Sindjus contribui para aprimorar critérios na aplicação do TAF para agentes do MPU

O coordenador administrativo do Sindjus, Anderson Ferreira, e o coordenador de imprensa e comunicação Silvanildo Faria, ambos policiais judiciais, participaram, nesta quarta-feira (29/11), de reunião com o secretário de polícia do Ministério Público da União (MPU) e subprocurador-geral da República aposentado, Alcides Martins, para trazer sugestões de aprimoramento dos critérios para a aplicação do Treinamento de Aptidão Física (TAF) destinado aos policiais do MPU, bem como discutir as implicações desse teste como ferramenta de exclusão de atividades.
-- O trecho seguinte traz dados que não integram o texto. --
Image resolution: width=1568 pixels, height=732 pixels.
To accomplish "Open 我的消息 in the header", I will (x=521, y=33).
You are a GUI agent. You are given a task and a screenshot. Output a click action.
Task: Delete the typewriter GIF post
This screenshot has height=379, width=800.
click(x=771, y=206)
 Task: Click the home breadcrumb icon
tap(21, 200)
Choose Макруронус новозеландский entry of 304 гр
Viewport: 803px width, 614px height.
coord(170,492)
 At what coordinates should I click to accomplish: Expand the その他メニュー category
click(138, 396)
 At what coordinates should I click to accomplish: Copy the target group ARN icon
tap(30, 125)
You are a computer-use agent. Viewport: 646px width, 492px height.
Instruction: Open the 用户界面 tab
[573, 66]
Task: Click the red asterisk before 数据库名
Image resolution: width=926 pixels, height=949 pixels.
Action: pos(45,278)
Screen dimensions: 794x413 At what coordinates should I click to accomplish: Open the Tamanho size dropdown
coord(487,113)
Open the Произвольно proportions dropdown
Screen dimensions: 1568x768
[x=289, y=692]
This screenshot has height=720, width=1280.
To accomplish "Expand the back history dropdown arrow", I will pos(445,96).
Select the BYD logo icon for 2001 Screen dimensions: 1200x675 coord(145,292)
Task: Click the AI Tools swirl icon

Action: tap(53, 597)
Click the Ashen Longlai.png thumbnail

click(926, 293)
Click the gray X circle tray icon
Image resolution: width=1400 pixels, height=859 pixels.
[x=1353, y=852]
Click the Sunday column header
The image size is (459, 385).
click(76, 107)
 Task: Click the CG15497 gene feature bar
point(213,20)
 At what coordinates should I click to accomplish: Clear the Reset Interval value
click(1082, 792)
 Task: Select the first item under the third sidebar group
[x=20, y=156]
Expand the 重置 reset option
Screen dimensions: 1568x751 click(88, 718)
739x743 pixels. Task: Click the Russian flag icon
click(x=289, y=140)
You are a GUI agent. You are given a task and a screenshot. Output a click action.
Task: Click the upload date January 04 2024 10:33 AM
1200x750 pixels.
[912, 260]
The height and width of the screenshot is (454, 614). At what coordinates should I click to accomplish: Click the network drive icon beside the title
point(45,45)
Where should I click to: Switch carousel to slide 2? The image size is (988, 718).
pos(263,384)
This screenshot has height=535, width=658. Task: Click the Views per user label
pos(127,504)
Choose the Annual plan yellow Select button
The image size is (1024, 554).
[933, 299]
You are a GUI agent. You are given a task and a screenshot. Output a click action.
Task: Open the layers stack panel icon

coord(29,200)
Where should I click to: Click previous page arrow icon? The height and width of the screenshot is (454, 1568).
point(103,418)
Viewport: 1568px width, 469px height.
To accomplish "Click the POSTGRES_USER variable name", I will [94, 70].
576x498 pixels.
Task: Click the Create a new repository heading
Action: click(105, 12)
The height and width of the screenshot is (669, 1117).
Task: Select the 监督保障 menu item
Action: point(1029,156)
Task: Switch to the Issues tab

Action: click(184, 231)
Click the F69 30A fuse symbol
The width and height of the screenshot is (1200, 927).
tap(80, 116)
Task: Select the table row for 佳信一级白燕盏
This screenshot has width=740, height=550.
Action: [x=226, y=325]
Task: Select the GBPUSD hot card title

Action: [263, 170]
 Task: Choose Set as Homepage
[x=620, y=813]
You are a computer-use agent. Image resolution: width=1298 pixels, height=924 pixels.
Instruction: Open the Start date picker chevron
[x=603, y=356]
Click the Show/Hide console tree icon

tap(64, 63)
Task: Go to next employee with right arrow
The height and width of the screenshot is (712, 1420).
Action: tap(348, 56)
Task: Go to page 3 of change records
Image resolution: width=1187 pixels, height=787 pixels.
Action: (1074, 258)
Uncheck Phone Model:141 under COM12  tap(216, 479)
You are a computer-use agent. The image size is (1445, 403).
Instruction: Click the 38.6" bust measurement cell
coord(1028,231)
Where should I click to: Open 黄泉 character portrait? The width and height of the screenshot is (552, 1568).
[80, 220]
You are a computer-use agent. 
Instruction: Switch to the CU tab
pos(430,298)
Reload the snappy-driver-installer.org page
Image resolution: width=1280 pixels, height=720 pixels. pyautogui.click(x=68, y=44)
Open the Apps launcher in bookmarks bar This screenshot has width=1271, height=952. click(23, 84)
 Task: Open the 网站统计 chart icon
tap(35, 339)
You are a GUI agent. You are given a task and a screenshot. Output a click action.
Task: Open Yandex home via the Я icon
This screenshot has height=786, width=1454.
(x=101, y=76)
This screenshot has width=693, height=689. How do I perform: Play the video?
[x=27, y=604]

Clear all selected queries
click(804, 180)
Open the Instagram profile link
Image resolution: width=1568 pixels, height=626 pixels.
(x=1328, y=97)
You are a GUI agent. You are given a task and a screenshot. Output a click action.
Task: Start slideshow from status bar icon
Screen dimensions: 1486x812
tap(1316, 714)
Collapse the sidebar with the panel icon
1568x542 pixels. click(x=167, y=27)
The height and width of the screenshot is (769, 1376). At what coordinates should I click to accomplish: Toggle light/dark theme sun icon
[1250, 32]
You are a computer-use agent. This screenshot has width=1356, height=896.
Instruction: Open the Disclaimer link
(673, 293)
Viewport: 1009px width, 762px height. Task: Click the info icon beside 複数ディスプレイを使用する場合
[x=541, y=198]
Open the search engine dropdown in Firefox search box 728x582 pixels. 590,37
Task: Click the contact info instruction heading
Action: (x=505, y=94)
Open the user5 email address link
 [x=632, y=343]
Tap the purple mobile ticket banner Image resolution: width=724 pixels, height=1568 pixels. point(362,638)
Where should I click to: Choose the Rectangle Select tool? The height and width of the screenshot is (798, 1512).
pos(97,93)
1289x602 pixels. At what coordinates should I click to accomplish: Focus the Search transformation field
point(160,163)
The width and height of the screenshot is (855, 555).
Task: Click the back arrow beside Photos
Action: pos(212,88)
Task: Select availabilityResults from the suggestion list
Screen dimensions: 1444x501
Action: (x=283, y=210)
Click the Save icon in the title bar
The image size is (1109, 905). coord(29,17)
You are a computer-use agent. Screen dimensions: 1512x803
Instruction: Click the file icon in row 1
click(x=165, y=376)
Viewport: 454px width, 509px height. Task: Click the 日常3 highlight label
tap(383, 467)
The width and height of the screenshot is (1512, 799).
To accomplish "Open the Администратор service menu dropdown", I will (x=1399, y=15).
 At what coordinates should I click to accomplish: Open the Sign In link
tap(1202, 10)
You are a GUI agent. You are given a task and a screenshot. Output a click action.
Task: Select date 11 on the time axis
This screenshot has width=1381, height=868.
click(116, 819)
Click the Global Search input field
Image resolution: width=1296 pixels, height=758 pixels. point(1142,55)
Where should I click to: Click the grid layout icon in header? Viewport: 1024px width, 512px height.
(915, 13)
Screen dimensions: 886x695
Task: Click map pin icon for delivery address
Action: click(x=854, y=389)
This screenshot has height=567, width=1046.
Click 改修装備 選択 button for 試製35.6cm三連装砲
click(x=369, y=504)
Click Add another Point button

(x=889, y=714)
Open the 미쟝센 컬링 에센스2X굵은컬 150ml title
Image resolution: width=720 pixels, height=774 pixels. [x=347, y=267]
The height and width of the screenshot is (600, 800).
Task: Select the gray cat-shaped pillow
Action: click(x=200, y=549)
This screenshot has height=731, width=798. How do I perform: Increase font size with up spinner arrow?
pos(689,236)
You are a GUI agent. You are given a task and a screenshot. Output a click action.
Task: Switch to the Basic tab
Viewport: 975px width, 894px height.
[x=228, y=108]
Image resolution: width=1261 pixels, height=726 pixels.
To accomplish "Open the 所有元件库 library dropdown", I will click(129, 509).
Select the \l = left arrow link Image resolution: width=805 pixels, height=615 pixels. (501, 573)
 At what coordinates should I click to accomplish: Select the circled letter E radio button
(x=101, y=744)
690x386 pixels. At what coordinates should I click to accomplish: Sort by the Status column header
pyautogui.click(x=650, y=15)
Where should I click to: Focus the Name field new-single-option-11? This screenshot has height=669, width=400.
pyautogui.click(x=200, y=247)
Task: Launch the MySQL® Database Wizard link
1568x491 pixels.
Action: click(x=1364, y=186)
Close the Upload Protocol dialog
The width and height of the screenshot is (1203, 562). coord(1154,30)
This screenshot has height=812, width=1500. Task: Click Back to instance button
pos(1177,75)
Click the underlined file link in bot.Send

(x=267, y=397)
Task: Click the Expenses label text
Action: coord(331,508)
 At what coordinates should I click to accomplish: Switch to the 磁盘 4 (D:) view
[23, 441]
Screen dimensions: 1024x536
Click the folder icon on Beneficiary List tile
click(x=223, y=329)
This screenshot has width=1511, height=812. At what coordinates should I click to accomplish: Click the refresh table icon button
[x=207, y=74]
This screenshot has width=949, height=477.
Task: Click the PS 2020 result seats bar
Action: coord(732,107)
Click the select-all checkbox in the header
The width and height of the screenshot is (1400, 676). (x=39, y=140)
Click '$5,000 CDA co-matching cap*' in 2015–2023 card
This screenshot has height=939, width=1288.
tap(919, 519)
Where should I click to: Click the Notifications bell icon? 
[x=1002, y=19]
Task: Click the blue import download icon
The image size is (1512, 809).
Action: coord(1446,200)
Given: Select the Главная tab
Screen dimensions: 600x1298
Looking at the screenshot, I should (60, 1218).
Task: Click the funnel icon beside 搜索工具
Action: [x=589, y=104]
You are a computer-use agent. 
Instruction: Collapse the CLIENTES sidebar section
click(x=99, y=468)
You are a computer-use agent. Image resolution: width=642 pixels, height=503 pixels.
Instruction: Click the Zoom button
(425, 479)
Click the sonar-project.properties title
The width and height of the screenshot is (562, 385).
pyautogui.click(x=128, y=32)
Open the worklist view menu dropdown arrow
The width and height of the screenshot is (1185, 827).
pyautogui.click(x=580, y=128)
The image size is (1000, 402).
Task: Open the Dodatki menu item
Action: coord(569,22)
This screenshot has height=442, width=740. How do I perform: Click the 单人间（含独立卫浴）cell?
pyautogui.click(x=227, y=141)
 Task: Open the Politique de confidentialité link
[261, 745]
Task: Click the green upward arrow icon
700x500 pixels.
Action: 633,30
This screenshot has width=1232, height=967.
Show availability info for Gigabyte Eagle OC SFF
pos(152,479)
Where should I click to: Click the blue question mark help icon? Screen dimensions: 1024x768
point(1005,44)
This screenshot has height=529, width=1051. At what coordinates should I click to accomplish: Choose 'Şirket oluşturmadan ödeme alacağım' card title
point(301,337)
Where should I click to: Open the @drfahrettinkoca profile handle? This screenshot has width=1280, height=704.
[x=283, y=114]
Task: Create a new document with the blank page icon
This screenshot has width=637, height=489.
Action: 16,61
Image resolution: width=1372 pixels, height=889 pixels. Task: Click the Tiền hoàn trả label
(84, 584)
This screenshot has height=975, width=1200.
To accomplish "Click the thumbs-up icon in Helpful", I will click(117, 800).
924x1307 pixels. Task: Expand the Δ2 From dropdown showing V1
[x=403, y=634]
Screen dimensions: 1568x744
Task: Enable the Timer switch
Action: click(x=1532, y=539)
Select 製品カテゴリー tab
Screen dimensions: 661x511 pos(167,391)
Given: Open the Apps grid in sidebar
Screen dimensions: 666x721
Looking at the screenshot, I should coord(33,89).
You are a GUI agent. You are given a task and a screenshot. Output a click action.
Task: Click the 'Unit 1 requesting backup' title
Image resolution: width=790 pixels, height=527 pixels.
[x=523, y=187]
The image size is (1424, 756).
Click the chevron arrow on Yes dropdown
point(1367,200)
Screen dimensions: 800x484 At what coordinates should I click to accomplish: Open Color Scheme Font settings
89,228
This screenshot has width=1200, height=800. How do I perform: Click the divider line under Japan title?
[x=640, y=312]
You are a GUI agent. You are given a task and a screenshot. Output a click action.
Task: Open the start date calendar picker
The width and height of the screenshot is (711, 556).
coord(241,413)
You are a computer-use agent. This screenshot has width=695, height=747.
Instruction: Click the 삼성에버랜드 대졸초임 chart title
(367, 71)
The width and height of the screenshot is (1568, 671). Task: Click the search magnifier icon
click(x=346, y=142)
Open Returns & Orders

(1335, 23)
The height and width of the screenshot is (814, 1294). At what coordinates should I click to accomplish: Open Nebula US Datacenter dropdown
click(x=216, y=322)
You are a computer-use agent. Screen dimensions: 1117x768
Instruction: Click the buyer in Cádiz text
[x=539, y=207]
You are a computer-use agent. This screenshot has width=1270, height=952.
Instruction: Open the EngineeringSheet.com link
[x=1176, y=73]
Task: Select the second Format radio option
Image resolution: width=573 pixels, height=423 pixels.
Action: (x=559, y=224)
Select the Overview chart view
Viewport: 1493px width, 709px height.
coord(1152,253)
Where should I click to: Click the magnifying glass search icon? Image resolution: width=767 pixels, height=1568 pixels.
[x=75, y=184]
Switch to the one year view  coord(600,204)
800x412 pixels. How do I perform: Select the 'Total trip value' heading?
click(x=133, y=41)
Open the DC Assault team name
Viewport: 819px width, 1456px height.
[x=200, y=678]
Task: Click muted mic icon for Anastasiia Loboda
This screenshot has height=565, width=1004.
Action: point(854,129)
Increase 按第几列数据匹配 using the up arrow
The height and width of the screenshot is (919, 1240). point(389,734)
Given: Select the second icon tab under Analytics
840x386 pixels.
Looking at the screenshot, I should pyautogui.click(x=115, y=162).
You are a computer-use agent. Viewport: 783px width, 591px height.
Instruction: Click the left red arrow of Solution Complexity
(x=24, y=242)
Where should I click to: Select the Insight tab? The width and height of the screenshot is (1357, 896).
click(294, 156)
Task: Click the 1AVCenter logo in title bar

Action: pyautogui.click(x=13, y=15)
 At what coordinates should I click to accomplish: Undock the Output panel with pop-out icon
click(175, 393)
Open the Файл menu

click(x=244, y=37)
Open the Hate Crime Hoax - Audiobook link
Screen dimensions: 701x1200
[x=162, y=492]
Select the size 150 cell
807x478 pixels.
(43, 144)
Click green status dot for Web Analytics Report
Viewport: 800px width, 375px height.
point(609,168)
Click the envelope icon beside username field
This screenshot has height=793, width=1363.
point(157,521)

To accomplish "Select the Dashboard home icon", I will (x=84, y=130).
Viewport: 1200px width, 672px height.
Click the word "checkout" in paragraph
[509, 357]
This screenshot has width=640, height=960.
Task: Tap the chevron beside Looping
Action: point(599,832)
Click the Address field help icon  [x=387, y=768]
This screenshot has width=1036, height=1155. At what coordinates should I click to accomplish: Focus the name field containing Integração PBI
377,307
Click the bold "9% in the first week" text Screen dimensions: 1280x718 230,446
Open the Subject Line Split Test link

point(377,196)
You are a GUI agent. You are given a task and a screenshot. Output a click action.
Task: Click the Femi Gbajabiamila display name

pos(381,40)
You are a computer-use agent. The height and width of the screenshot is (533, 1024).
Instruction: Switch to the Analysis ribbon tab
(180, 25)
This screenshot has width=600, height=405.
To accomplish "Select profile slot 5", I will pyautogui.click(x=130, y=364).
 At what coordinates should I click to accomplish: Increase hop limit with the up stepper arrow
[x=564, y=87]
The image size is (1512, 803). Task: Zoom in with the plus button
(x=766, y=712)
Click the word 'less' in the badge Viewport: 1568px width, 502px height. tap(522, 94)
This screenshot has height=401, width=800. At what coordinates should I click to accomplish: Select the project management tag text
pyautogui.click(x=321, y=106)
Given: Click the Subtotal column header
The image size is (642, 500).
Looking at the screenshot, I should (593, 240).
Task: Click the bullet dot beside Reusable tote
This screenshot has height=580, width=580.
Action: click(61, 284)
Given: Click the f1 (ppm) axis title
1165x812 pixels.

O encontro contou com a participação do coordenador-geral da Associação Nacional dos Agentes de Segurança Institucional do MPU e CNMP (Agempu), Laércio Bernardes dos Reis, e do diretor financeiro Antônio Vitalino Júnior. Também participaram os agentes de polícia institucional do MPU Webert de Almeida Leite, Cláudio Eduardo Vieira Rocha e Rômulo Luis Mateus da Silva.

De acordo com Anderson Ferreira, o TAF foi recentemente implementado no âmbito do MPU, mas sua rigidez atual demonstra incompatibilidade com as funções desempenhadas pelos agentes do órgão. Conforme as regras atuais, a não aprovação no treinamento acarreta a perda de benefícios essenciais, como a Gratificação de Atividade de Segurança (GAS), a restrição de participação em treinamentos e viagens, além da impossibilidade de portar arma.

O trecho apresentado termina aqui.